Social network can become a TV community centre
Richard Eyre, Media Week, Tuesday, 28 August 2007, 12:00am,
The social network is very fast becoming one of the most significant media developments of our times. At first, it looked like just another distraction from proper media consumption; craven partner-seeking when people should have been doing something productive, such as watching television or listening to the radio, where we can impress them with our ads.
The problem was compounded by the developing mores that these sites are places for people - for interaction, discourse, meeting and, ultimately, boinking, where advertising was plainly unwelcome.
But they are meeting places, where a crowd gathers and a gathered crowd will always attract commerce. So, it hasn't taken long for an inquisitive circus of musicians, companies, charities, political parties and other soap-boxers to set up among the crowd.
The result is a set of community interactions far more complex than the straightforward pen-pal-fest originally offered by the inventors.
Content owners place their material on MySpace or Facebook like a potential "friend" to be met, enjoyed, shared, though presumably not boinked.
When the linear programme schedule is no longer the primary way of engaging with television, launching new TV shows without the free on-screen promotion will be problematic.
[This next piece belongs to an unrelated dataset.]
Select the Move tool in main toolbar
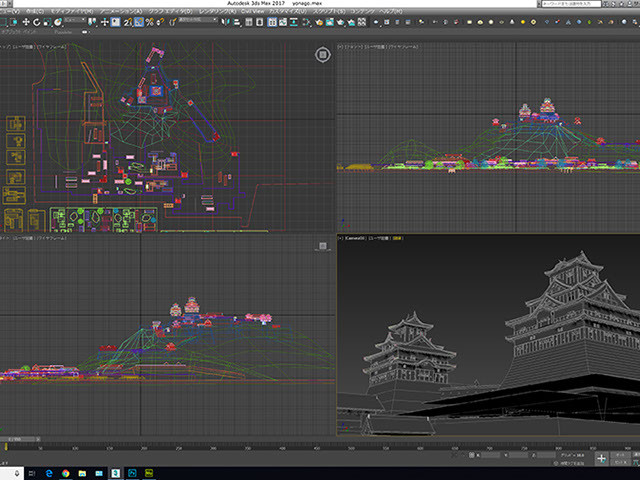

Movie-style launch budgets will not be economic, but the social network - providing easy bounce from member to member - will be the natural place for new TV ideas to be socialised and then bought and viewed.
No surprise then that Trip Advisor is rumoured to be buying Facebook's "Where I've been" application. It's an exceptionally smart move, since the more people share travel experiences inside a social network, the less effective are specialist sites, such as Trip Advisor.
It will be the first of many such "store within store" deals. Taken to the extreme, it is not beyond contemplation that the social network will become the central hub for our media consumption, with traditional media suppliers distributing their online content, not through their own stand-alone sites, but via the relevant community networks.
It is early days and, so far, the big issue appears to be member loyalty. But whoever the chosen networks may be, we should be watching this new category of media place, driven by its users, for significant developments.